50 Cent holding his dog
Artist 50 Cent & his pup

Urban and city-dwelling dogs face several challenges due to their living environment. Many people ask about having a dog in the city, training dogs in New York City and other urban areas. For dogs living in the city, it is a whole other world than it is for dogs living in the country. It is a big commitment to have a dog in the city and it is important that you realize how much work is involved. It isn't just as simple as opening the door and letting them go outside to play or do their business. Dogs can lead happy and fulfilling lives in urban areas, provided that they are environmentally desensitized as puppies and that you are dedicated to their happiness and success by offering proper training, and a lot of exercise and are prepared to help your city dog overcome challenges.


Some of the challenges that dogs living in the city will encounter include:


small dog in winter gear
Protecting a small dog for winter walking
  1. Lack of space: Urban areas may have limited space for dogs to run and play, leading to decreased exercise opportunities which can impact their physical and psychological health. Dogs that are cooped up in an apartment all day may become restless, bored and even destructive.

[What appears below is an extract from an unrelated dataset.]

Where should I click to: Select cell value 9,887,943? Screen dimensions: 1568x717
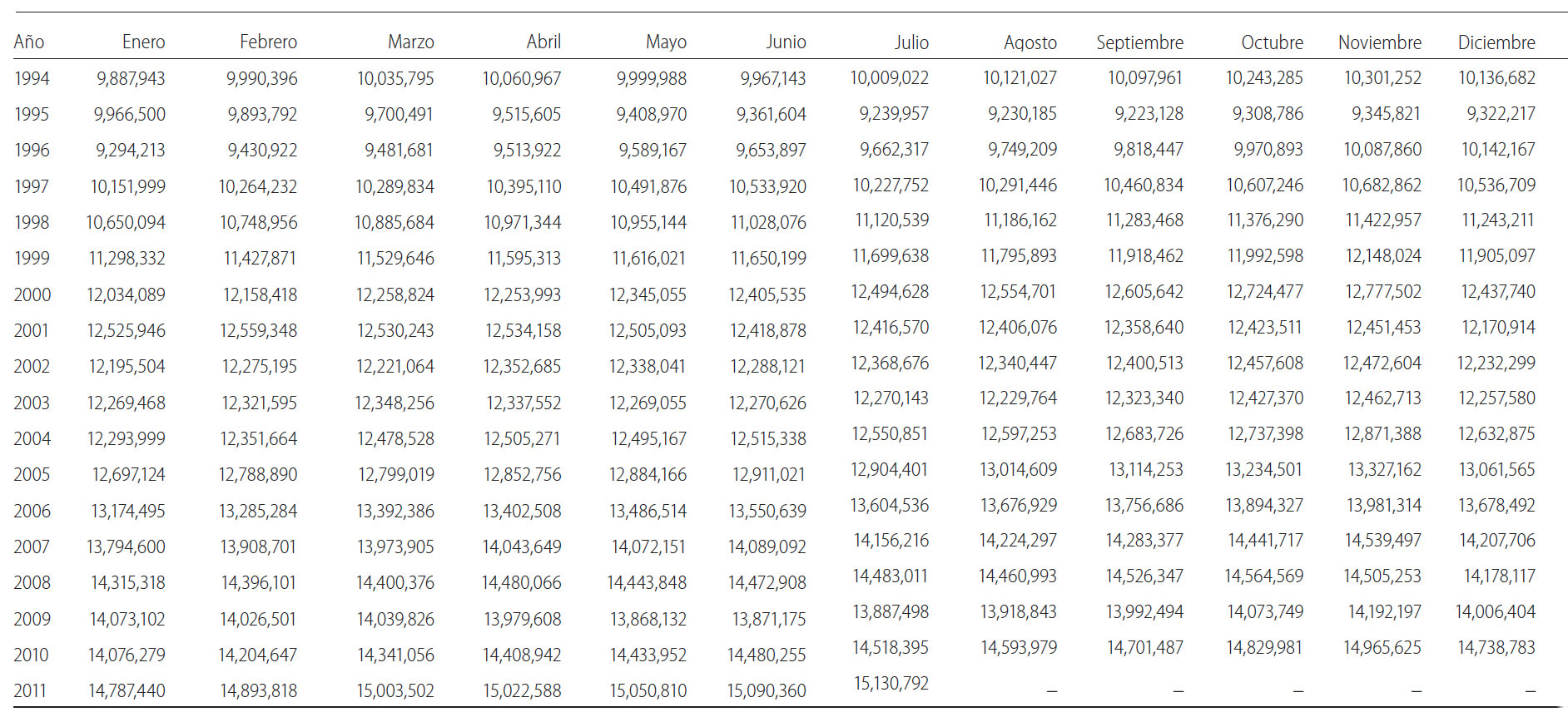click(131, 78)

  2. Noise and pollution: City streets can be noisy and polluted, which can be stressful for dogs and potentially have negative effects on their respiratory system. It is important not to allow your dog to pick things up off of the ground such as crack vials, hypodermic syringes, other dogs feces, salt, etc. When walking your dog on city streets, if he or she puts their head down to sniff around, you should pop the leash and vocally communicate to your dog to heel, bringing your dog back into obedience and being a pack/team member.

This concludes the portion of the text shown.